According to the regulations, to qualify for early retirement, officials must meet stringent criteria assessed by the Vietnam Social Security (VSS). Criteria include ethical conduct, professional competence, and adherence to work discipline. VSS specifies, "The pension level for male workers is calculated as 45% corresponding to 20 years of insurance contribution; for female workers, it's 45% corresponding to 15 years." This reflects the government's effort to adjust pensions according to the number of years contributed to social insurance.
For employees opting for voluntary retirement, they must have served at least 10 years or be within 5 years of the legal retirement age and have contributed the requisite period to social insurance. This is part of the government’s broader strategy to efficiently manage its workforce and reallocate personnel where needed. Public sector leaders with surplus positions or unsatisfactory performance evaluations could also find themselves subject to these criteria, as VSS has outlined various circumstances where voluntary resignations would be permitted.
The new retirement age standards dictate men will retire at 61 years and 3 months, and women at 56 years and 8 months, positioning 2025 as a transformational year for social insurance laws. Importantly, for those retiring before July 1, 2025, eligibility for pensions still hinges upon reaching the stipulated retirement age alongside having contributed to social insurance for at least two decades, ensuring the sustainability of funds for pensions on the whole.
Following July 1, 2025, significant changes will take effect under the 2024 Law on Social Insurance, which will lower the threshold for the minimum required social insurance contributions for retirement from 20 to 15 years. This means workers will now have greater accessibility to pensions, aiming to support those who may have faced challenges securing full-time employment for many years.
Importantly, workers under the new law will see their pensions calculated based on their average salary contributions, now inclusive of rights acquired through high-cost regions. For example, male laborers with contributions of 15-20 years will receive 40% of their average salary for the first 15 years worked, reflecting another layer of adjustment aimed at bolstering pension equality.

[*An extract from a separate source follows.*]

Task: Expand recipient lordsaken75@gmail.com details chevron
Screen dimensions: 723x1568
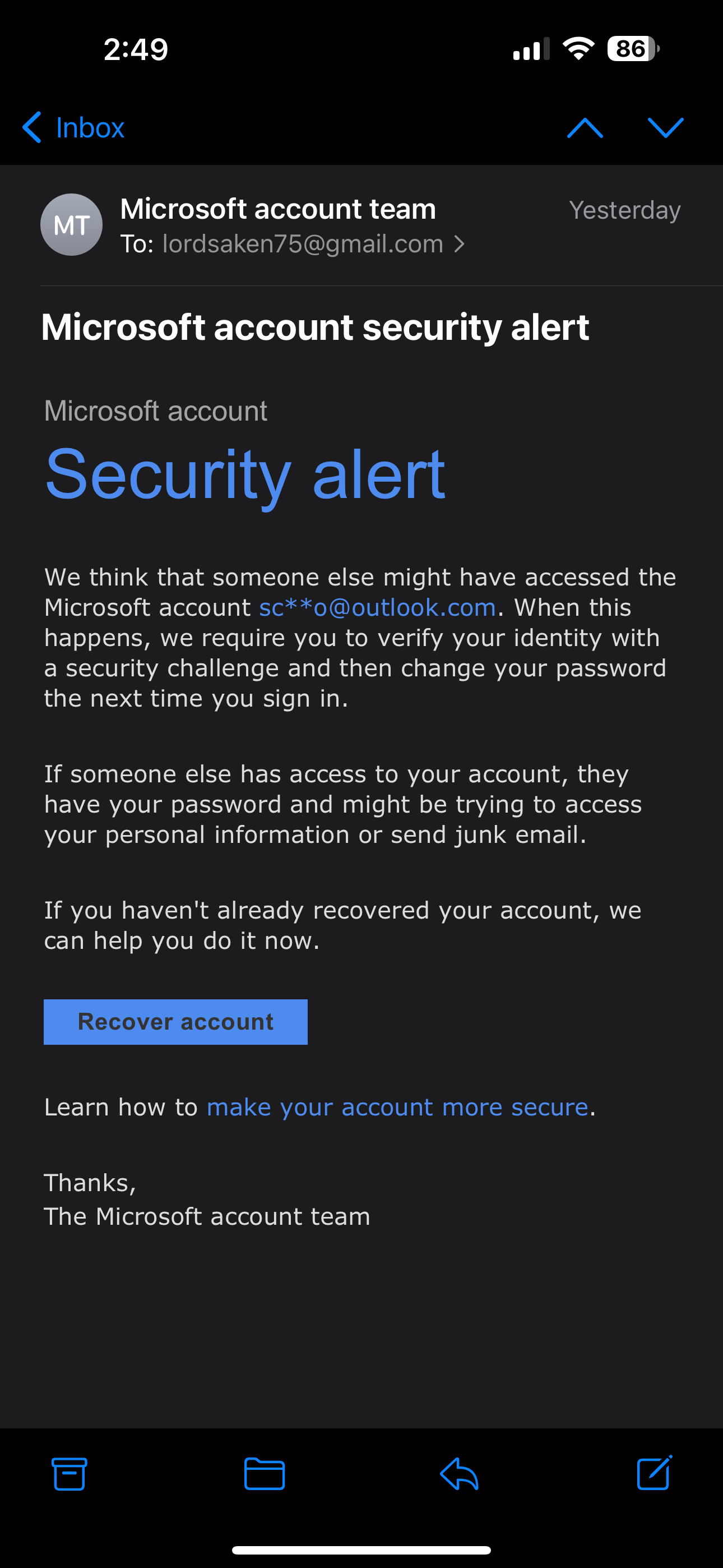Action: pos(460,244)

Additional adjustments due to recent legal amendments will address those who may struggle to meet new educational or training standards, granting leeway for those facing relocations or administrative shifts impacting their job duties. The intent is clear: the government sees this as not just about numbers on paper but as enhancements to worker welfare amid shifting labor dynamics.

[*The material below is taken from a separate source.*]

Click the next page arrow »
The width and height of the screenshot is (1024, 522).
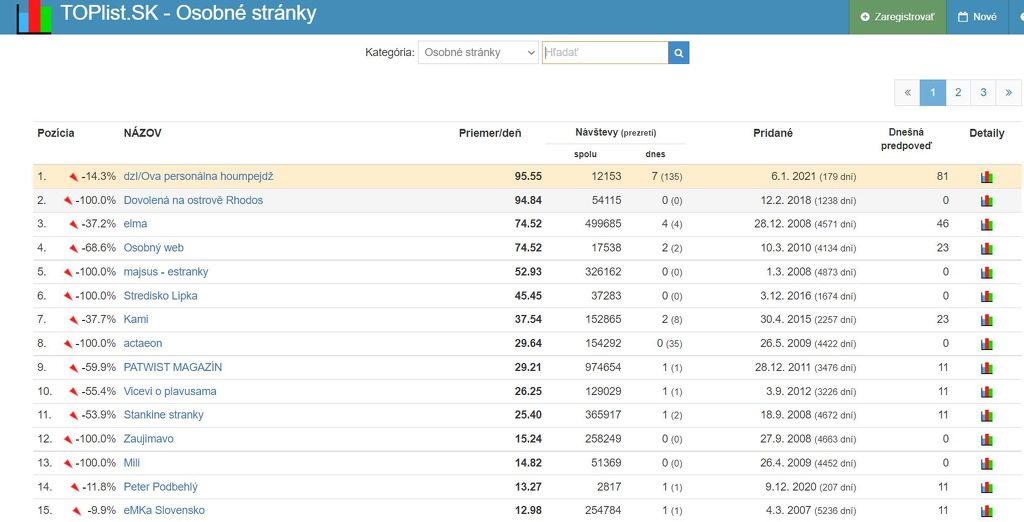[1008, 93]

VSS has also highlighted the necessity for timely increases to pension payments to reflect inflation and the rising cost of living. Adjustments outlined by Decree 75/2024 indicate comprehensive pension boosts starting at 15% of the 2024 levels, ensuring citizens see real change month to month. For those whose pensions fall below 3.5 million VND after these adjustments, additional increases will apply: if below 3.2 million VND, pensions will rise by 300,000 VND per person. This tiered adjustment is aimed at minimizing disparity among retirees.
Effective strategies like these align with the government's goal to bridge the financial gaps between various groups within the retired population. From July 1, future pension calculators will change to sustain fairness across rural and urban settings, thereby enhancing the eligibility scope across the professional spectrum.
Vietnam's strategic alterations to both retirement age and pension structures reflect dedication toward developing and sustaining its labor force welfare mechanisms. Stakeholders are urged to remain engaged, ensuring compliance with upcoming regulations and renewed standards of care for the elderly workforce. Such reforms not only focus on legal compliance but also on fortifying social systems through equitable financial support and social investments.
By maintaining current dialogue about these legislative changes, citizens can navigate their professional pathways with clarity, securing their welfare against uncertainties brought about by employment shifts and economic changes.